Dataset records section start

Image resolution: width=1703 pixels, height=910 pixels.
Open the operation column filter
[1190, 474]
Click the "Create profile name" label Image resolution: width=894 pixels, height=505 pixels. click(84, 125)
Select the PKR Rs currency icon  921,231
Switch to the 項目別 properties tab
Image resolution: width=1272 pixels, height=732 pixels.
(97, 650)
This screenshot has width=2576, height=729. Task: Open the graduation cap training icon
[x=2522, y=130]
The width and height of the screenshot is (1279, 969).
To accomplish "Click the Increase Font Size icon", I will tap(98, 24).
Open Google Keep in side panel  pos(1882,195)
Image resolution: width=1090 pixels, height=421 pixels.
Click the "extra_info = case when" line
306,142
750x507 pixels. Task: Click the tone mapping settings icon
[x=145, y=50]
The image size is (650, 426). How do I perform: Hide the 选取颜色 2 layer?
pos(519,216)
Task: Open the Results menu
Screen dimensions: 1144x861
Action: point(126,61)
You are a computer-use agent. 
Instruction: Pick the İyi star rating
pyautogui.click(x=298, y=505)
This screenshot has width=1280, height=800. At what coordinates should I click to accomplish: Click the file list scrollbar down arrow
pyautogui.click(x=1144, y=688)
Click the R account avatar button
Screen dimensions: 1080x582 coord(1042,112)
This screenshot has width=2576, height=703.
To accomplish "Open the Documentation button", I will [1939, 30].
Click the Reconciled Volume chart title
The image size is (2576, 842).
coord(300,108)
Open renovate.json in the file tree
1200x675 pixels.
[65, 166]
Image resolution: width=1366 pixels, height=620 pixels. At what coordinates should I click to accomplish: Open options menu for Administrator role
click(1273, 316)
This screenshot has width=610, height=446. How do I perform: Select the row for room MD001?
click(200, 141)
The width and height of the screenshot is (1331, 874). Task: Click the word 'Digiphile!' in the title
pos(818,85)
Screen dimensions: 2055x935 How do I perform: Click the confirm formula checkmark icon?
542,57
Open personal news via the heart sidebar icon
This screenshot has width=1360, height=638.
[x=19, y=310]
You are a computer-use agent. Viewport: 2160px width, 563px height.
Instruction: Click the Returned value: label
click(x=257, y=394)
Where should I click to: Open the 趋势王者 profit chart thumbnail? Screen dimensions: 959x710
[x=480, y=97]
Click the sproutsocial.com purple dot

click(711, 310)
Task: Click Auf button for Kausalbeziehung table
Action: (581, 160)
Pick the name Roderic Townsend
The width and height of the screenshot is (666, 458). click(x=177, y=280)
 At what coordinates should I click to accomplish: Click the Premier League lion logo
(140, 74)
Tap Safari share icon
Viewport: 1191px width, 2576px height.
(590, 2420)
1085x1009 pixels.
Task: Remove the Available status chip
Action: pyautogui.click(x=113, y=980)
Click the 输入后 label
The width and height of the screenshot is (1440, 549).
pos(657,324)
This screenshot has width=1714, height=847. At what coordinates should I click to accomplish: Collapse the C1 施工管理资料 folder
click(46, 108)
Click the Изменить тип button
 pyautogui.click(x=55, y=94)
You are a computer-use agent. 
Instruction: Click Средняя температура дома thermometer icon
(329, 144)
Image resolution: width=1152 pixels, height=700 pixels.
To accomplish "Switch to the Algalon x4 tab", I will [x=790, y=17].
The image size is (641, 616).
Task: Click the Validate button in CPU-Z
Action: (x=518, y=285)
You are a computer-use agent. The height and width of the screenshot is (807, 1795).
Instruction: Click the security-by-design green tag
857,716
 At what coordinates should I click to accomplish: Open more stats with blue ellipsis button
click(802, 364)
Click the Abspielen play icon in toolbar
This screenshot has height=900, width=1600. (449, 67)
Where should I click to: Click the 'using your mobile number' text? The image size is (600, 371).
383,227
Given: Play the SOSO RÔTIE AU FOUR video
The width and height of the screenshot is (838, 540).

Dataset records section end

▶ [Work request]: Every record must appear in the answer exactly as it does above.

▶ [Response]:
Image resolution: width=1703 pixels, height=910 pixels.
Open the operation column filter
[1190, 474]
Click the "Create profile name" label Image resolution: width=894 pixels, height=505 pixels. click(84, 125)
Select the PKR Rs currency icon  921,231
Switch to the 項目別 properties tab
Image resolution: width=1272 pixels, height=732 pixels.
(97, 650)
This screenshot has width=2576, height=729. Task: Open the graduation cap training icon
[x=2522, y=130]
The width and height of the screenshot is (1279, 969).
To accomplish "Click the Increase Font Size icon", I will tap(98, 24).
Open Google Keep in side panel  pos(1882,195)
Image resolution: width=1090 pixels, height=421 pixels.
Click the "extra_info = case when" line
306,142
750x507 pixels. Task: Click the tone mapping settings icon
[x=145, y=50]
The image size is (650, 426). How do I perform: Hide the 选取颜色 2 layer?
pos(519,216)
Task: Open the Results menu
Screen dimensions: 1144x861
Action: point(126,61)
You are a computer-use agent. 
Instruction: Pick the İyi star rating
pyautogui.click(x=298, y=505)
This screenshot has width=1280, height=800. At what coordinates should I click to accomplish: Click the file list scrollbar down arrow
pyautogui.click(x=1144, y=688)
Click the R account avatar button
Screen dimensions: 1080x582 coord(1042,112)
This screenshot has width=2576, height=703.
To accomplish "Open the Documentation button", I will [1939, 30].
Click the Reconciled Volume chart title
The image size is (2576, 842).
coord(300,108)
Open renovate.json in the file tree
1200x675 pixels.
[65, 166]
Image resolution: width=1366 pixels, height=620 pixels. At what coordinates should I click to accomplish: Open options menu for Administrator role
click(1273, 316)
This screenshot has width=610, height=446. How do I perform: Select the row for room MD001?
click(200, 141)
The width and height of the screenshot is (1331, 874). Task: Click the word 'Digiphile!' in the title
pos(818,85)
Screen dimensions: 2055x935 How do I perform: Click the confirm formula checkmark icon?
542,57
Open personal news via the heart sidebar icon
This screenshot has width=1360, height=638.
[x=19, y=310]
You are a computer-use agent. Viewport: 2160px width, 563px height.
Instruction: Click the Returned value: label
click(x=257, y=394)
Where should I click to: Open the 趋势王者 profit chart thumbnail? Screen dimensions: 959x710
[x=480, y=97]
Click the sproutsocial.com purple dot

click(711, 310)
Task: Click Auf button for Kausalbeziehung table
Action: (581, 160)
Pick the name Roderic Townsend
The width and height of the screenshot is (666, 458). click(x=177, y=280)
 At what coordinates should I click to accomplish: Click the Premier League lion logo
(140, 74)
Tap Safari share icon
Viewport: 1191px width, 2576px height.
(590, 2420)
1085x1009 pixels.
Task: Remove the Available status chip
Action: pyautogui.click(x=113, y=980)
Click the 输入后 label
The width and height of the screenshot is (1440, 549).
pos(657,324)
This screenshot has width=1714, height=847. At what coordinates should I click to accomplish: Collapse the C1 施工管理资料 folder
click(46, 108)
Click the Изменить тип button
 pyautogui.click(x=55, y=94)
You are a computer-use agent. 
Instruction: Click Средняя температура дома thermometer icon
(329, 144)
Image resolution: width=1152 pixels, height=700 pixels.
To accomplish "Switch to the Algalon x4 tab", I will [x=790, y=17].
The image size is (641, 616).
Task: Click the Validate button in CPU-Z
Action: (x=518, y=285)
You are a computer-use agent. The height and width of the screenshot is (807, 1795).
Instruction: Click the security-by-design green tag
857,716
 At what coordinates should I click to accomplish: Open more stats with blue ellipsis button
click(802, 364)
Click the Abspielen play icon in toolbar
This screenshot has height=900, width=1600. (449, 67)
Where should I click to: Click the 'using your mobile number' text? The image size is (600, 371).
383,227
Given: Play the SOSO RÔTIE AU FOUR video
The width and height of the screenshot is (838, 540).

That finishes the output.